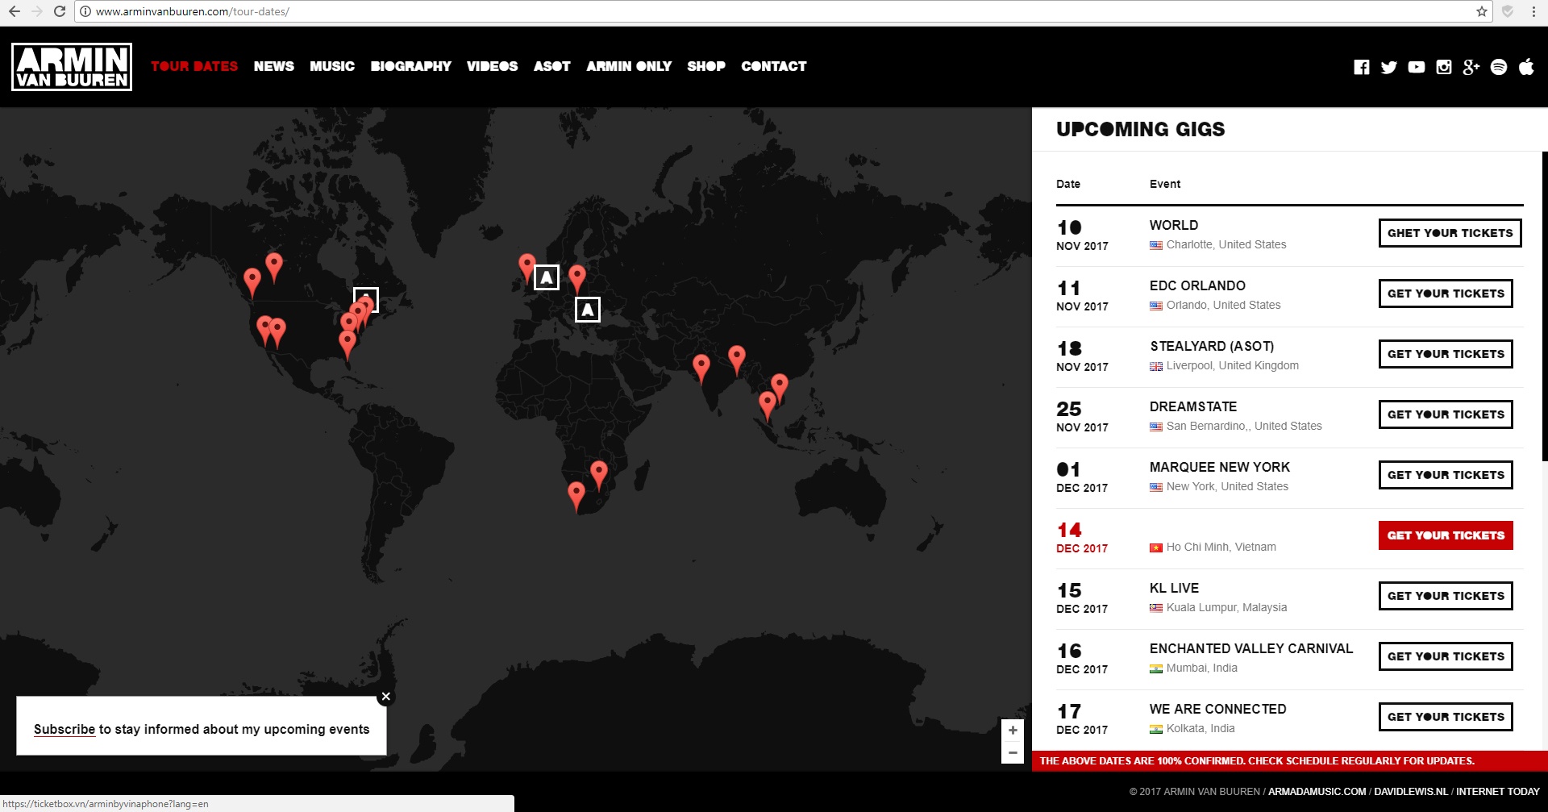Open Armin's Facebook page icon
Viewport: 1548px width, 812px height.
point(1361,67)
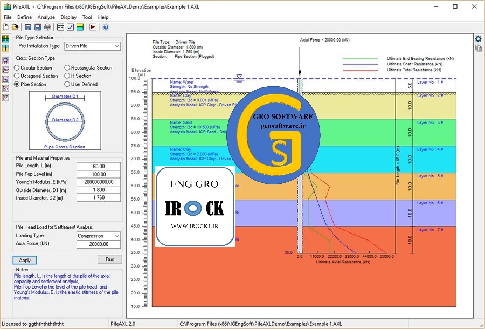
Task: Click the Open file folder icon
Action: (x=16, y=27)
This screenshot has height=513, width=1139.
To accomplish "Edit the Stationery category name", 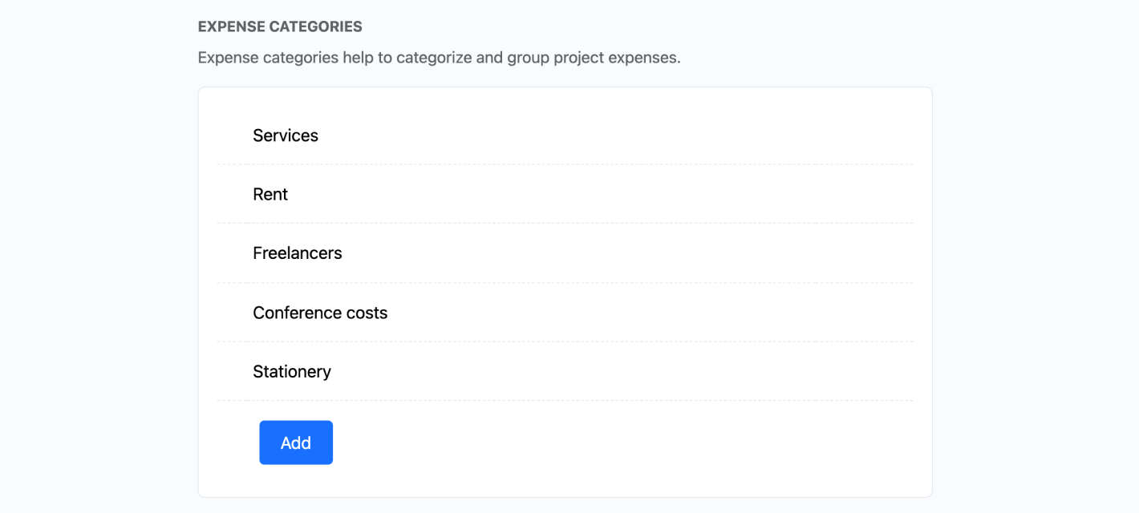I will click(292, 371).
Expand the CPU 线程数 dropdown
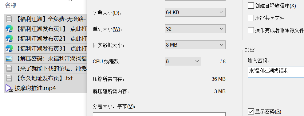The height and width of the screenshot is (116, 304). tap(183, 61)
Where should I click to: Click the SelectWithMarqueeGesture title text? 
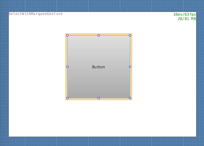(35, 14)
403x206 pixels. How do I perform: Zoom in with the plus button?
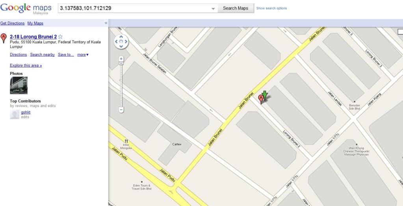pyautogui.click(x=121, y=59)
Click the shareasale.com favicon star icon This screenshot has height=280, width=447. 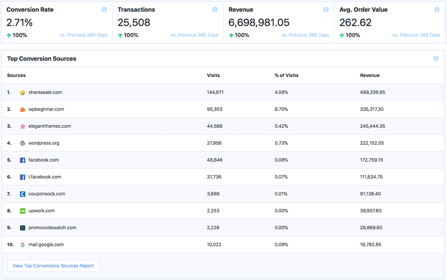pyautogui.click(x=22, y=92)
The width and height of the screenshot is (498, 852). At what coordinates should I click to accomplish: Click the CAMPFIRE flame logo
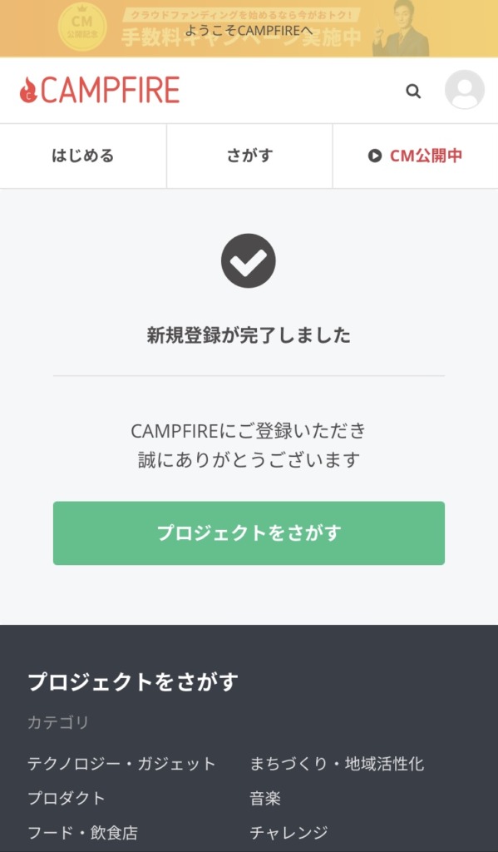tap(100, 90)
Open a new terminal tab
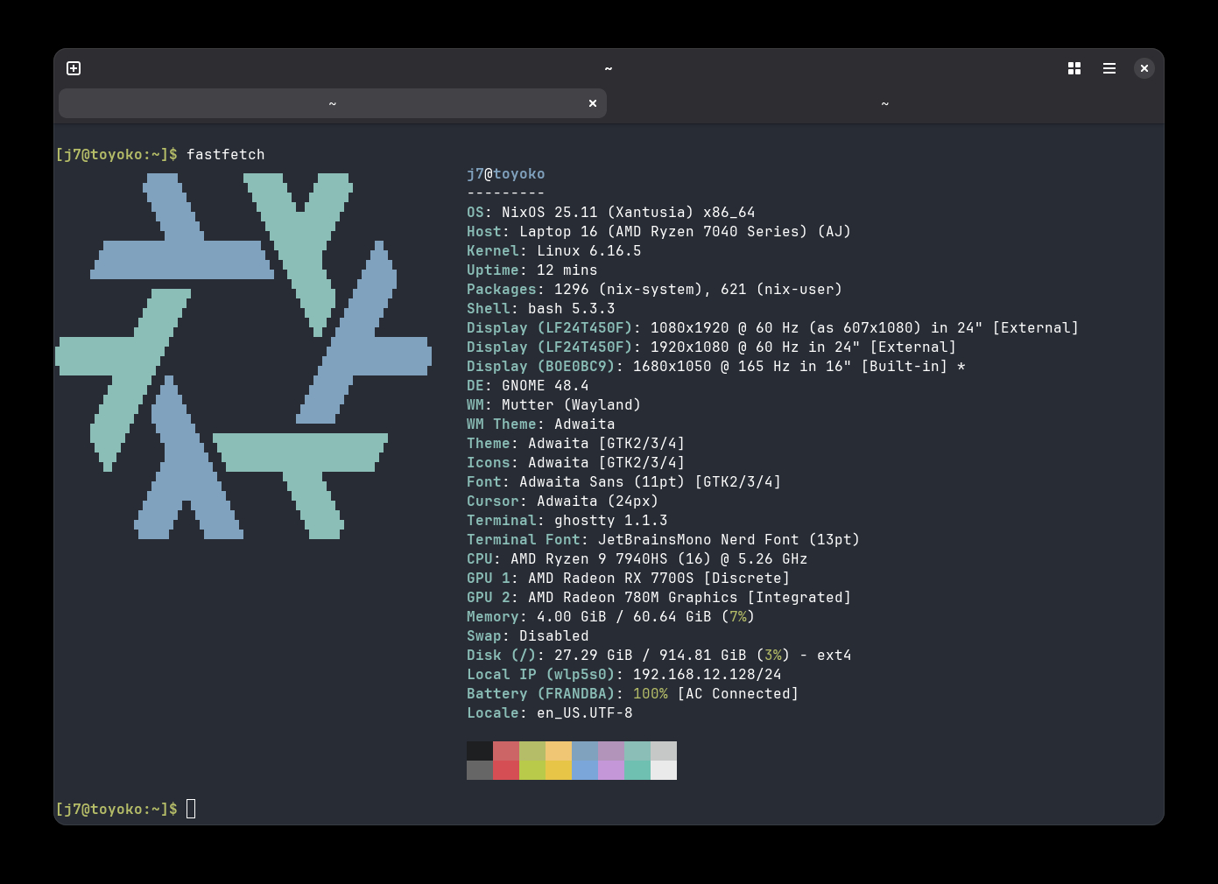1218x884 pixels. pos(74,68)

_____

THE TASK: Every line from the one containing "The width and" to the last line of the material must be returned exactly. Leave out any pictures.

ANSWER FOR THIS EXERCISE:
The width and height of the screenshot is (498, 852). At what coordinates should I click to accomplish: Click the CAMPFIRE flame logo
tap(100, 90)
Open a new terminal tab
1218x884 pixels. pos(74,68)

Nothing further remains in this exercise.